Of course it only got better with This Year’s Model and EC packed it in, pulled out all the stops, for Armed Forces, Get Happy and Trust. So it was with disregard and a lack of pulchritude that we passed over Almost Blue, even anger, like the messiah sold out to Sun Records. Country, seriously, we were all so pissed.

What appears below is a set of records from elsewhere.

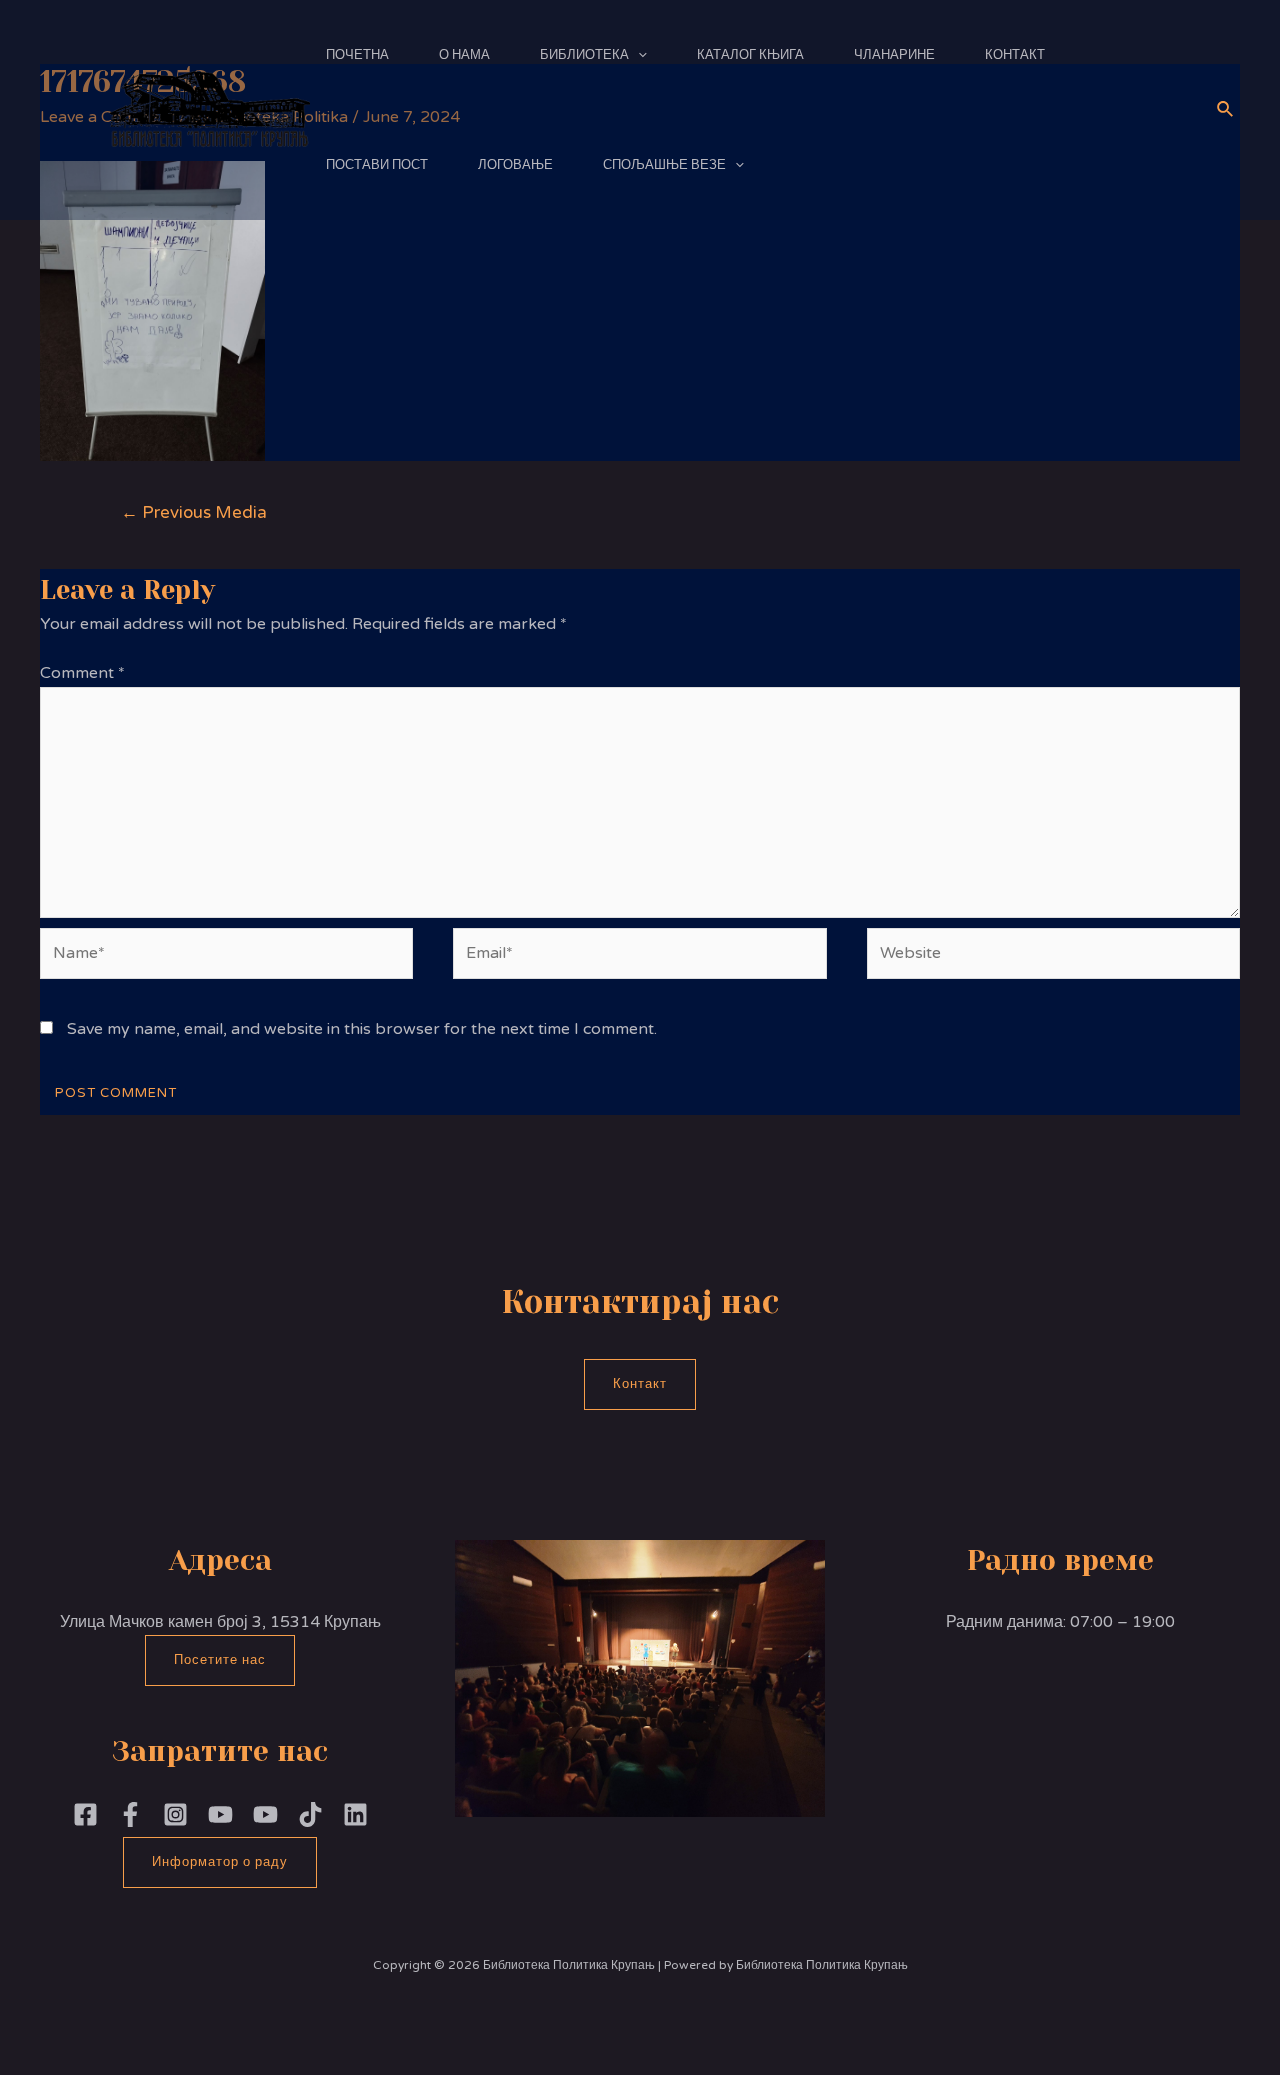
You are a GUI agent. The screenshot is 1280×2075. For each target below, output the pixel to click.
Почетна (357, 55)
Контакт (1015, 55)
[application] (638, 55)
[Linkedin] (355, 1814)
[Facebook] (85, 1814)
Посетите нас (220, 1660)
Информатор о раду (220, 1862)
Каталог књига (750, 55)
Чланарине (894, 55)
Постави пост (377, 165)
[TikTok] (310, 1814)
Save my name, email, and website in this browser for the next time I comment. (362, 1029)
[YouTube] (265, 1814)
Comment (82, 673)
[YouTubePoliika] (220, 1814)
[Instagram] (175, 1814)
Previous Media (194, 512)
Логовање (515, 165)
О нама (464, 55)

Then came Imperial Bedroom. When the album hit the shelves critics fell all over themselves. There was Beatle-talk and Pet Sounds intrigue. Geoff Emerick’s (Beatle-esque) touches made for a handsome, rich sound, more than any other album in EC's discography and the expansiveness paid off right from the album's opener, "Beyond Belief." Working from the pretext that they (EC, the Attractions and Emerick) could experiment like the Beatles did, the album's first side became a song suite of "Pepper" proportions, with the standout "Man Out Of Time" marking the perfect bridge between the Elvis of old and of new. Comparisons to Gershwin and Porter were being tossed around, ridiculously, when Imperial Bedroom appeared, but one suspects these had more to do with overzealous critics trying to make "serious music" associations than to the merits of Elvis' songwriting prowess; the debt to Tin Pan Alley ("The Long Honeymoon") is there, but the lyrical jabs and jibes are pure Costello. I'd be hard pressed to imagine Cole Porter working up the anger behind "Shabby Doll."
What is perhaps most interesting about Imperial Bedroom is that the characteristics which make it accessible and enticing are the same that make it challenging, at times exasperating, for the listener. This a beautiful, challenging album. It is an AM8.